The Metaculus Forecasting Community
The forecasters on Metaculus deserve special recognition. Their dedication to calibrated, thoughtful forecasting — often on questions of genuine societal importance — has produced one of the richest public datasets on human judgment under uncertainty. The community's culture of careful reasoning, transparent track records, and constructive feedback has been a source of both data and inspiration for this book. Many of the calibration and modeling examples in Parts III and IV draw on patterns and lessons first observed in the Metaculus forecasting ecosystem.
The Manifold Markets Community
We are grateful to the Manifold Markets community for demonstrating how play-money and hybrid prediction markets can serve as laboratories for innovation. The community's willingness to experiment with novel market structures, resolution criteria, and user experience designs has generated a wealth of practical knowledge about what works and what does not in market design. The open-source ethos of Manifold Markets has also been a gift to the field, making it possible for researchers, students, and builders to study real market implementations in detail.
Open-Source Contributors
This book is built on open-source software. We thank the maintainers and contributors of Python, NumPy, pandas, SciPy, scikit-learn, Matplotlib, Jupyter, and the dozens of other libraries and tools that appear in our code examples. We are equally grateful to the developers who have created and maintained open-source prediction market tools, data scrapers, API wrappers, and analysis frameworks. Their work has lowered the barrier to entry for everyone interested in this field, and it has made our code examples more practical and more honest — we use the same tools that practitioners use every day.
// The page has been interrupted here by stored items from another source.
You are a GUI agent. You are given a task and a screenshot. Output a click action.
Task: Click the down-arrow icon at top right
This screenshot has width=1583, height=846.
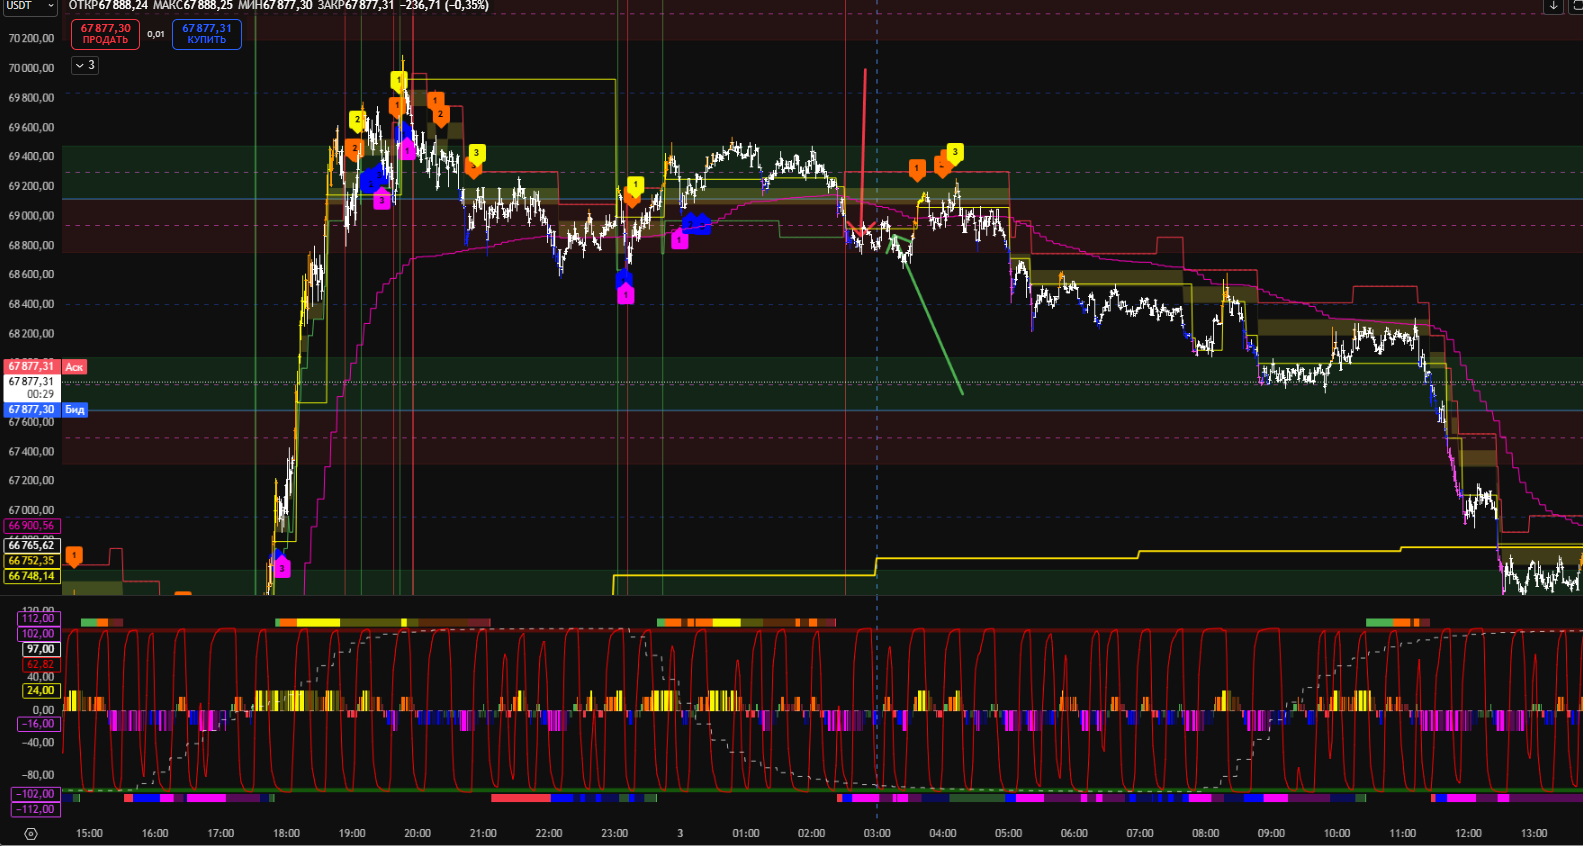(1553, 6)
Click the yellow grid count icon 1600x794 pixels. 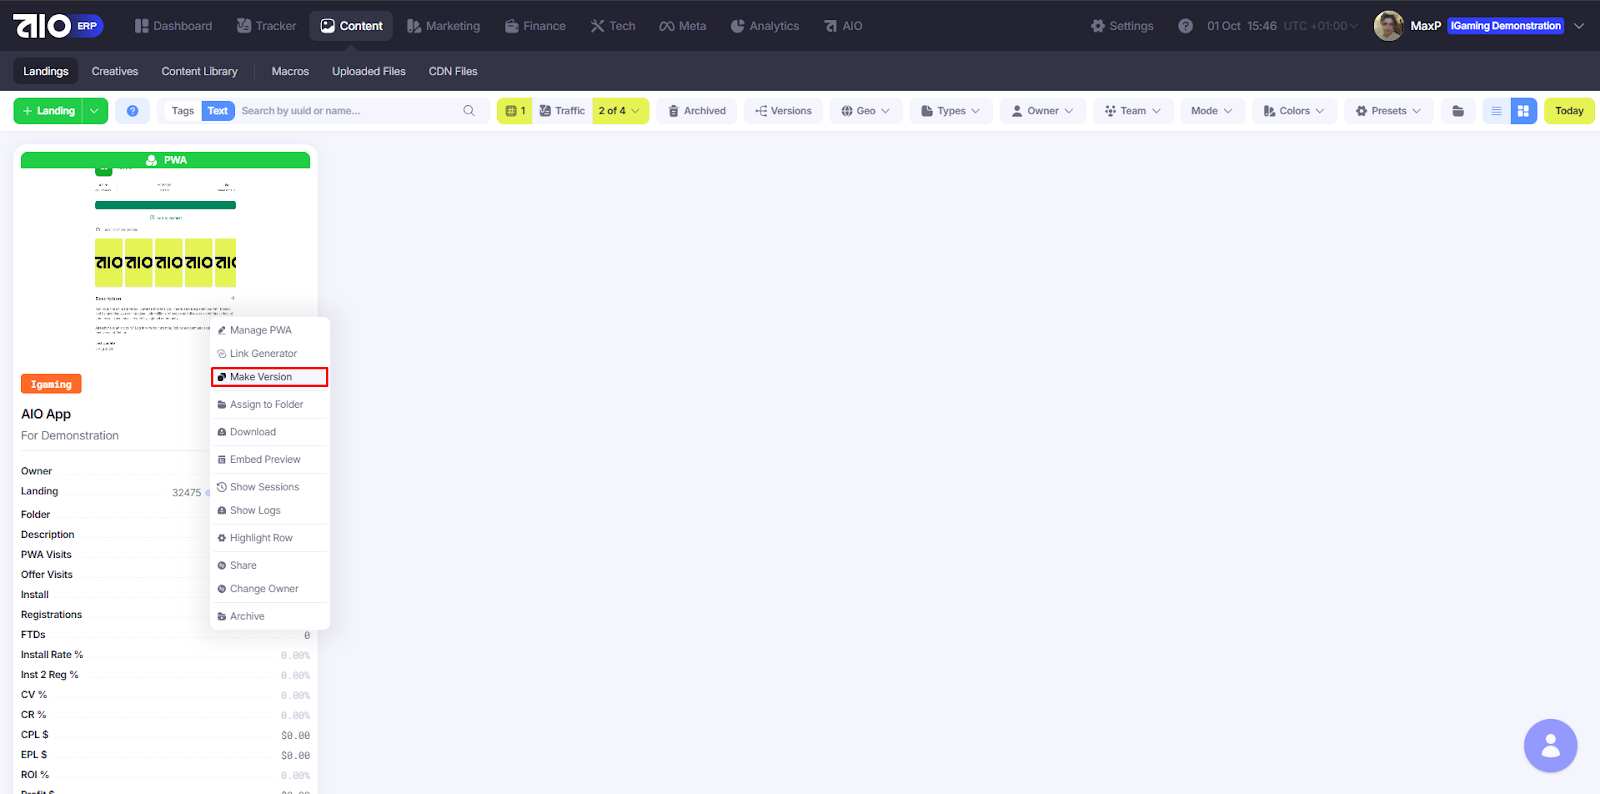(x=515, y=111)
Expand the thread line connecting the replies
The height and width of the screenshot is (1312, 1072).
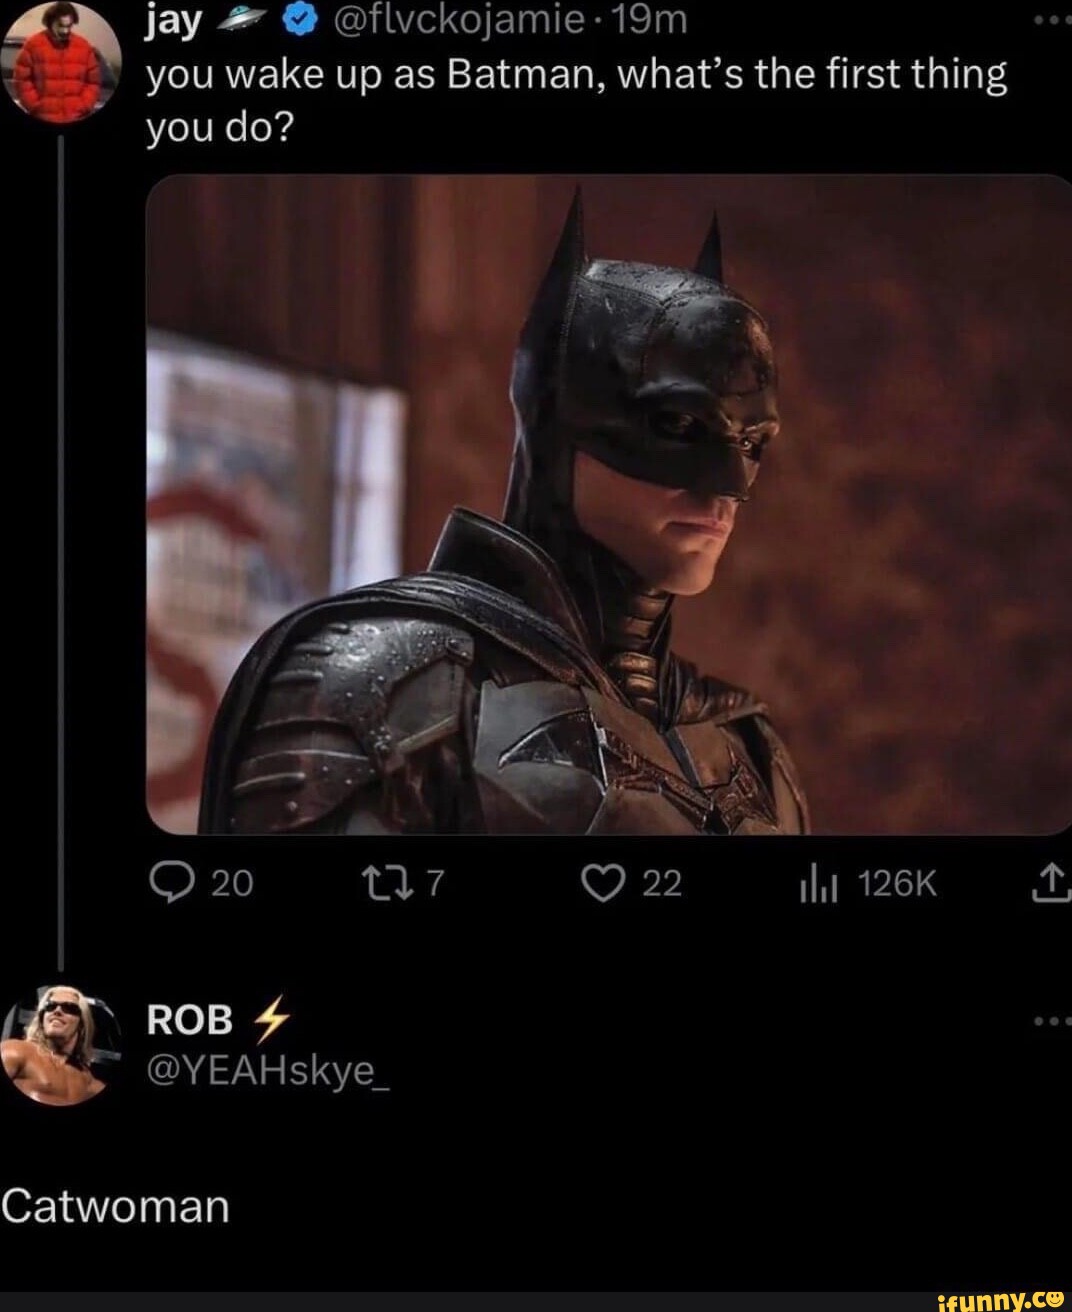point(62,550)
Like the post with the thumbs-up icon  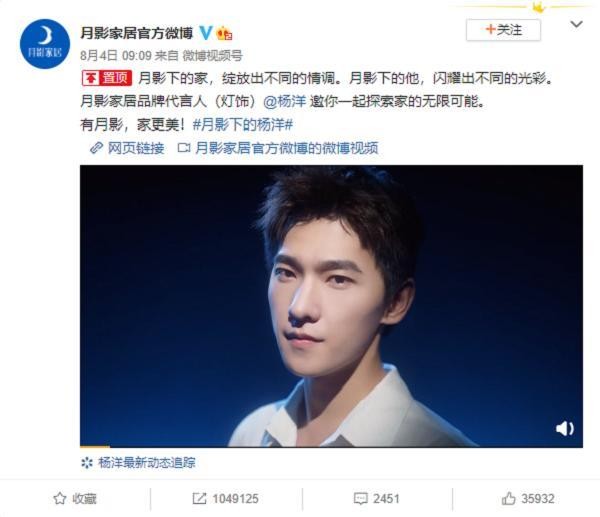509,498
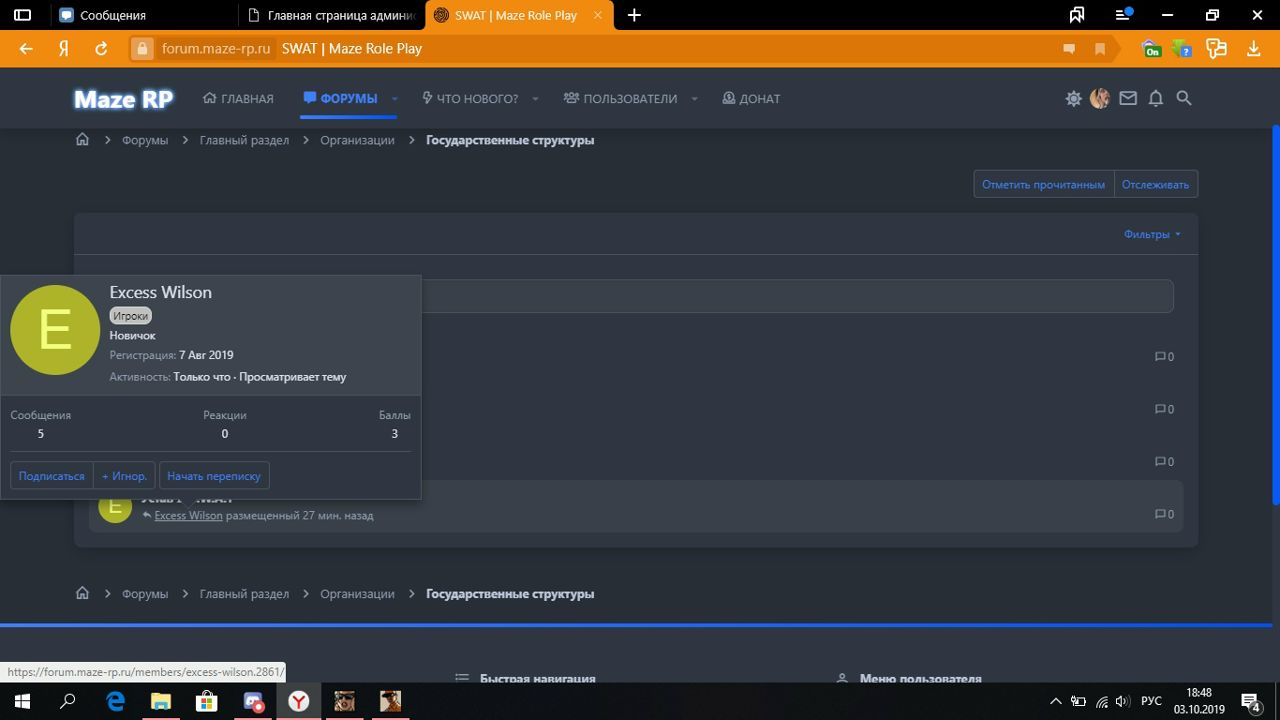Image resolution: width=1280 pixels, height=720 pixels.
Task: Open the private messages envelope icon
Action: pyautogui.click(x=1128, y=98)

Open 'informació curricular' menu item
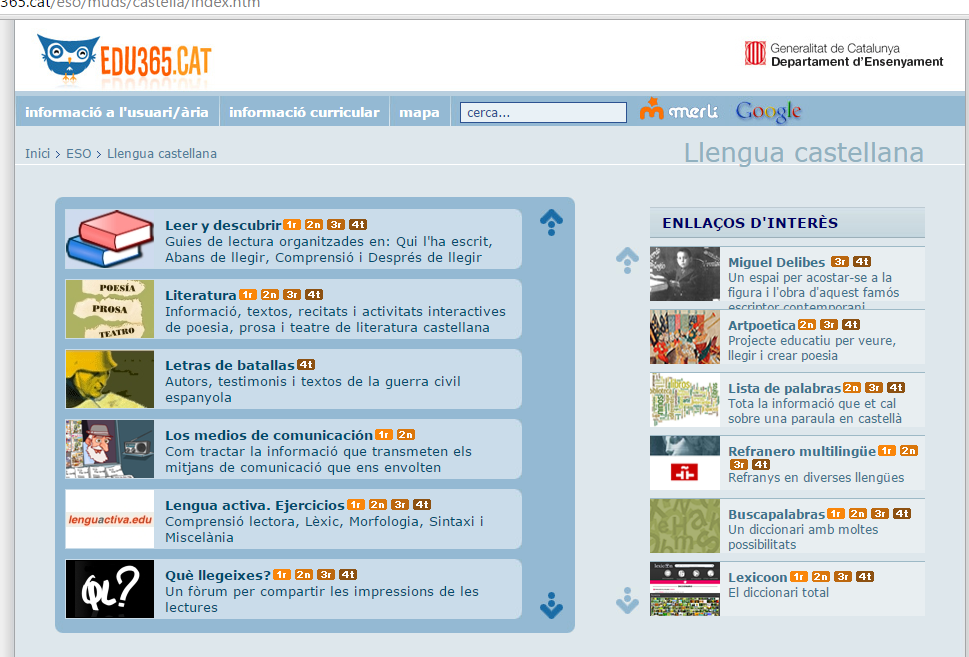point(304,112)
Reviewers and Early Readers
We thank the technical reviewers who read drafts of this manuscript at various stages and offered detailed feedback. Their expertise spans quantitative finance, machine learning, mechanism design, and software engineering, and the book is substantially better for their contributions. They caught errors, challenged assumptions, suggested better examples, and pushed us to be clearer in our explanations. We are also grateful to the early readers — students, practitioners, and self-taught forecasters — who tested the exercises, flagged confusing passages, and confirmed that the difficulty progression works as intended. Their perspective kept us grounded in the experience of the learner.
The Broader Forecasting and Decision Science Community
Prediction markets do not exist in a vacuum. They are part of a larger ecosystem of tools and methods for reasoning about uncertainty, including expert elicitation, survey aggregation, Bayesian modeling, and superforecasting. We thank the researchers and practitioners in these adjacent fields whose work informs and enriches the prediction markets literature. The cross-pollination between these communities — visible at conferences, in journal pages, and in online forums — has made prediction markets stronger, and it has made this book more complete.
Our Families and Colleagues
Finally, we thank our families and colleagues for their patience and support during the long process of writing this book. A project of this size inevitably consumes evenings, weekends, and holidays, and it could not have been completed without their understanding and encouragement. We are grateful for their willingness to listen to impromptu explanations of logarithmic scoring rules over dinner and their good humor when every conversation seemed to circle back to market calibration.
To everyone named here, and to the many others whose contributions we have failed to enumerate: thank you. The errors that remain are ours alone.